The KGB agents interviewed by the researchers describe the scenario as ‘a pragmatic solution to a strategic problem.’ Moscow’s original interest in the region began from its search for ‘warm waters.’ Russians today want monopoly over the energy resources of Central Asia, and want to keep the CAR states dependent on Russia for oil and gas. The prospective pipeline and access to sea trade through Gwadar would not be in the interest of Russia. The US has a similar interest. An energy-rich South Asia would boost up the Chinese economy, as China already has good relations with Pakistan. Hence Washington leaves no stone unturned to keep Balochistan volatile and its prospects of development as an energy-rich region thin. America deeply resents China’s assistance and involvement in the construction of the Gwadar sea port. 

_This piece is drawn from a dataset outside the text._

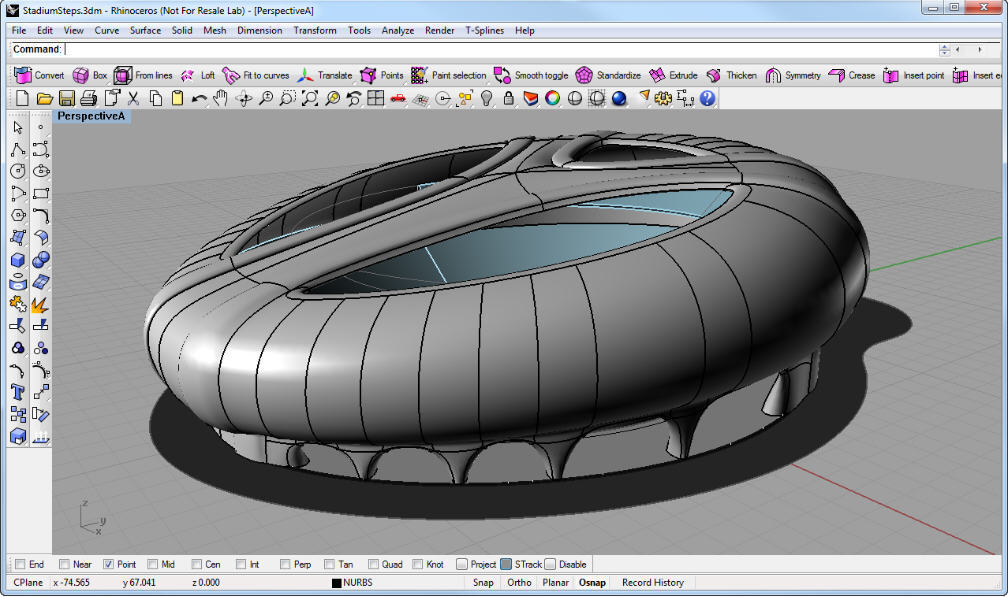Toggle the STrack osnap option
The image size is (1008, 597).
(507, 564)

Gwadar can step up competition with Iranian ports that can be an alternative route for landlocked Central Asia. Iran is also suspicious of America using Gwadar to monitor Iranian territory given the close Pakistan-US alliance. In Afghanistan, there exist numerous elements in the government who have links with India and harbour ill-will against Pakistan. They use their long border with Balochistan to stir up trouble for Islamabad and appease their supporters and allies in Delhi. The BLA currently also receives tremendous support from the Baloch sardars.

It is obvious that the mineral wealth and strategic importance of the region has made Balochistan a theatre for the ‘Great Game’. This is tremendously dangerous for Pakistan as, if left unchecked, it could lead to the bifurcation of the state itself_ which the country has already suffered in 1971. This time, history must not be allowed to repeat itself.

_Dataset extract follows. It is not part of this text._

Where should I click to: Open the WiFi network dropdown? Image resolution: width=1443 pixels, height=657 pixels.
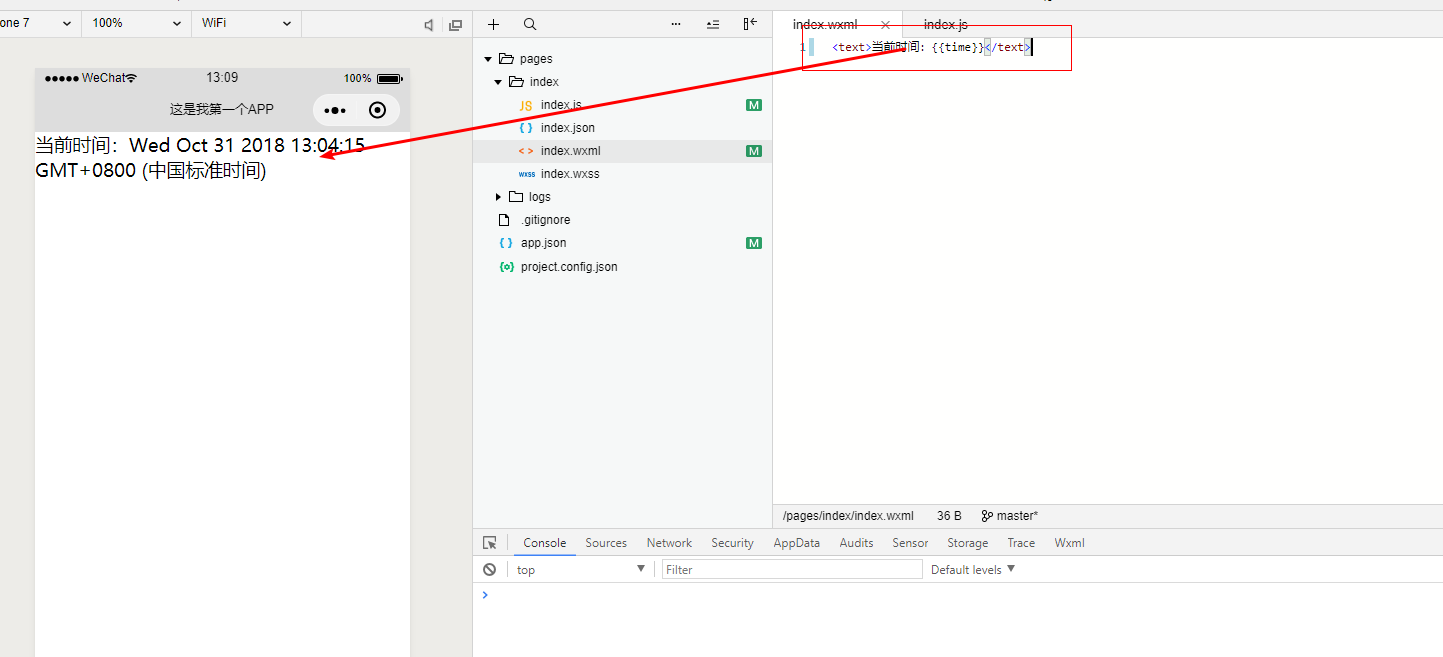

Dr. Noor ul Haq opines, “To eliminate the external factor, the best alternative is to put our own house in order. Internal harmony and strength is to be achieved by a constitutional government established through a democratic process, rule of law and dispensation of justice, economic development and prosperity, abolition of feudalism and empowerment of the people, adequate military strength and proactive foreign policy. This will deter external powers from exploiting internal grievances and interfering in internal affairs.”[9]

[1] Ali, Imtiaz, “The Balochistan Problem”, Current Affairs Digest, Lahore, November 2005.
[2] Singh, Airavat, “The Baloch National Question”, Bharat Rakshak Monitor, Vol.6 (4), Jan-Feb, 2004.
[3] Reported by The News (Islamabad), February 22, 2005.
[4] Grare, Frederic, “Balochistan at the Crossroads”,, June 27, 2008.
[5] Saeedi, Tariq, Pyatakov, Sergei, Nasimzadeh, Ali, Jan, Qasim, Kasi, SM: “The Stunning Investigative Story on the Birth of the Balochistan Liberation Army”, 2006.
[6] Ibid.
[7] Ibid.
[8] Ibid.
[9] Haq, Noor ul, Dr., “Balochistan Disturbances: Causes and Response”, Islamabad Policy Research Institute Journal, Summer 2006, Vol.6 (2), Islamabad.